# Bandsaw by Powerline Burgess Model BBS20 Mark2



## Elkana (Dec 27, 2011)

I have Bandsaw by Powerline. Burgess Model BBS20 Mark2. Unfortunately I received it disassembled and without its manual. 
I try to use it but don’t know and I have no one to ask here - how are the two sets of wheels (one set of Ocolon and one set of metal – be attached). (attached is a picture)
I am very interested in getting a copy of the manual and could use the help of somebody who uses this kind of saw and could send me a picture of the blade and place of the wheels.
Can I purchase the item that sets the distance of the cut from the blade?
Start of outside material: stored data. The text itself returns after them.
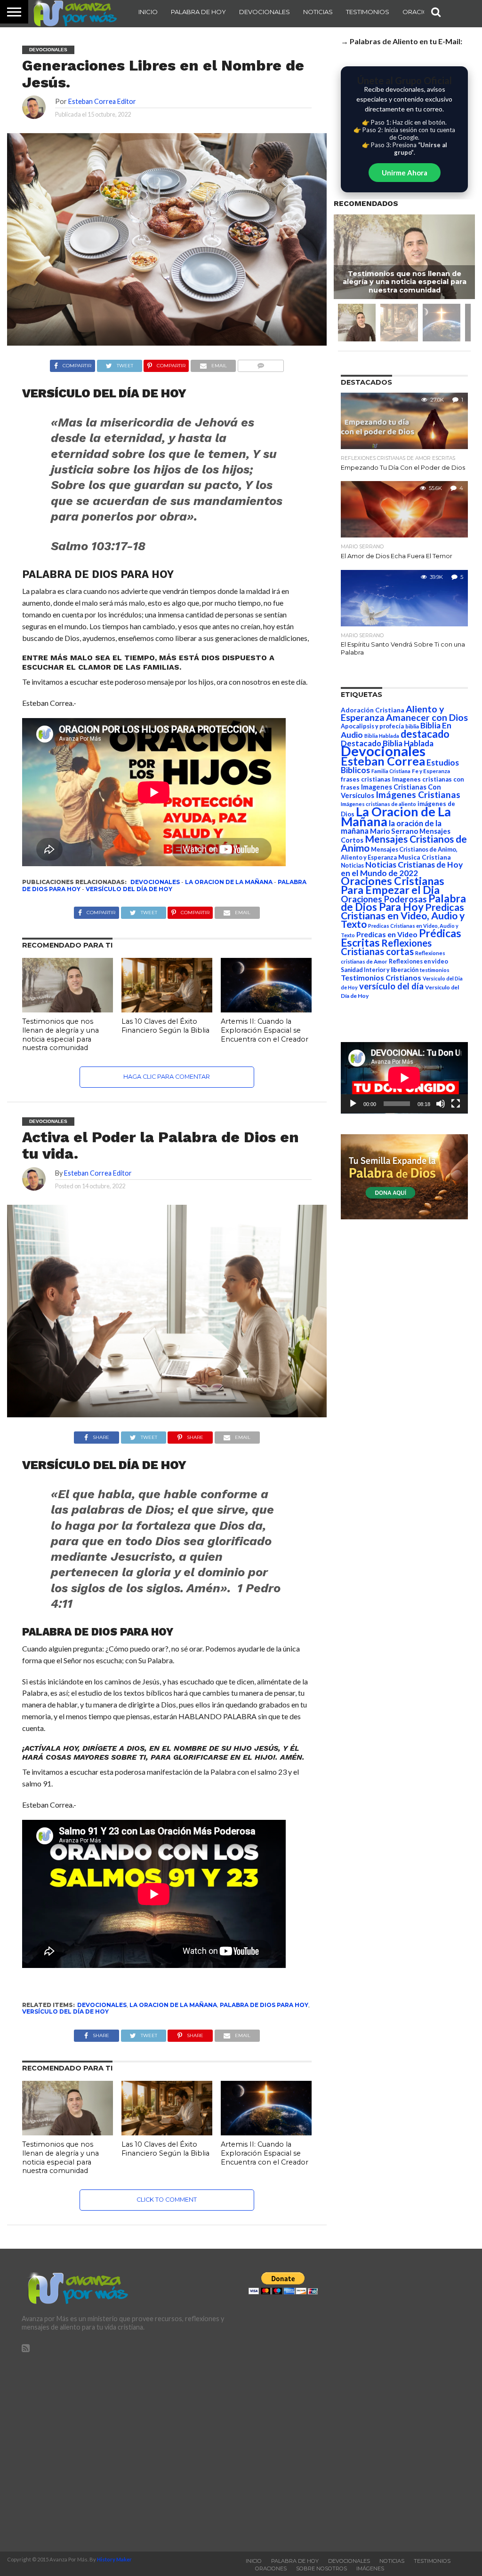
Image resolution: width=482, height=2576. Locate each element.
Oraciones (421, 12)
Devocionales (264, 12)
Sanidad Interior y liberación (379, 969)
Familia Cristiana (390, 771)
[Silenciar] (440, 1103)
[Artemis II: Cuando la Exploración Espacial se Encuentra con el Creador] (266, 1009)
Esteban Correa (383, 761)
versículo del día (391, 986)
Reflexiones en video (418, 961)
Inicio (148, 12)
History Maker (114, 2559)
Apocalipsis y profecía (372, 726)
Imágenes (370, 2568)
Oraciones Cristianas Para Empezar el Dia (392, 885)
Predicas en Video (387, 934)
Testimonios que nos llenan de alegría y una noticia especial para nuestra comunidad (60, 1034)
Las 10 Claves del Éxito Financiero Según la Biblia (165, 1026)
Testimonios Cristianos (381, 977)
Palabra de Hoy (198, 12)
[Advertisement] (127, 2448)
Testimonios (367, 12)
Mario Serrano (394, 831)
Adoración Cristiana (372, 710)
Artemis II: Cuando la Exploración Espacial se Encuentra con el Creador (264, 1030)
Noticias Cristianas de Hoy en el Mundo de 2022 (402, 869)
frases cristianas (366, 779)
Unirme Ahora (404, 172)
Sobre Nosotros (321, 2568)
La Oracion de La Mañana (229, 881)
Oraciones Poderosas (384, 898)
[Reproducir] (353, 1103)
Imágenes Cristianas (418, 794)
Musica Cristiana (424, 857)
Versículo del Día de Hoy (129, 889)
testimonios (435, 970)
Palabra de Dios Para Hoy (264, 2004)
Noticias (318, 12)
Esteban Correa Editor (102, 101)
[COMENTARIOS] (260, 363)
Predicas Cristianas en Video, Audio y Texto (403, 915)
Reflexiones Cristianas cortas (386, 947)
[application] (404, 1078)
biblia (412, 726)
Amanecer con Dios (427, 717)
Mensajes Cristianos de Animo (404, 843)
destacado (425, 733)
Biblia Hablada (381, 736)
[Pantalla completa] (455, 1103)
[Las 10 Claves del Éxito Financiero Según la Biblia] (166, 1009)
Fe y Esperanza (431, 770)
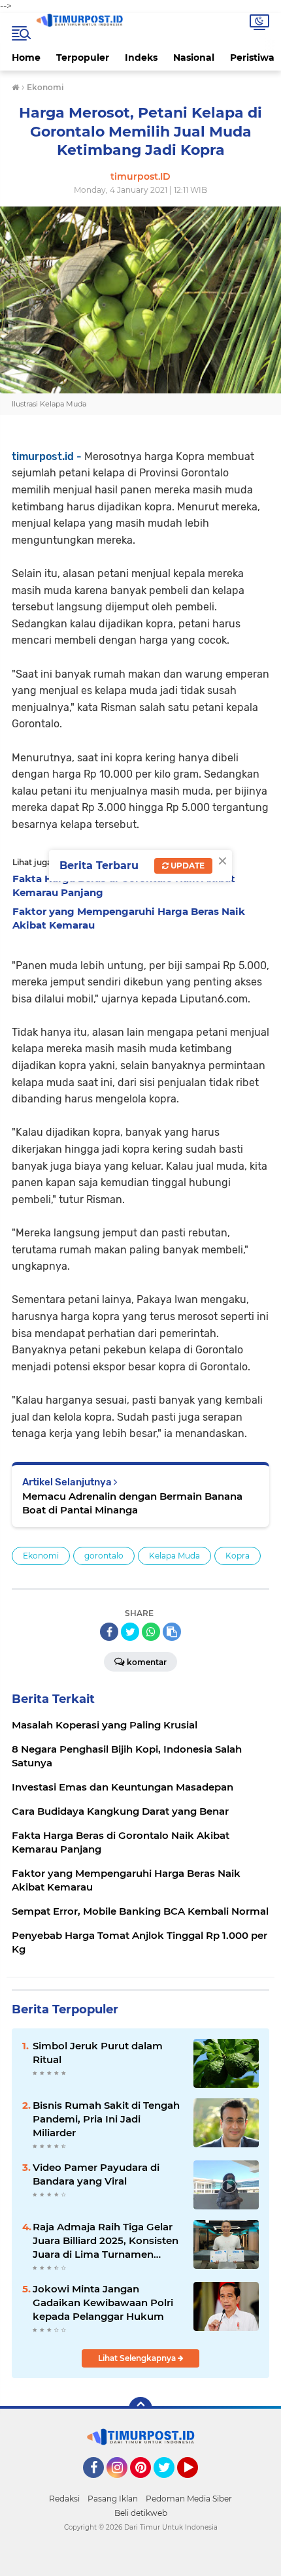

Or just a picture of it so I can try making an item like that on my own.
I intend to make small accessories and toys (I am attaching some photos) and plan to use wood up to 50 mm, plywood up to 22mm, soft metal pipe less then 1mmthick and 10mm diameter.
I am going to purchase some saws at Axminster, which saws do you advise me to buy?
I will appreciate any answer and would appreciate pictures. I can be contacted directly in this address [email protected]
Sincerely
Elkana


----------



## Huxleywood (Feb 24, 2012)

Lemme guess your in the UK? Record bought them up but no longer support them. A company called Little Sheffield Limited bought the parts and supported them in the past.


----------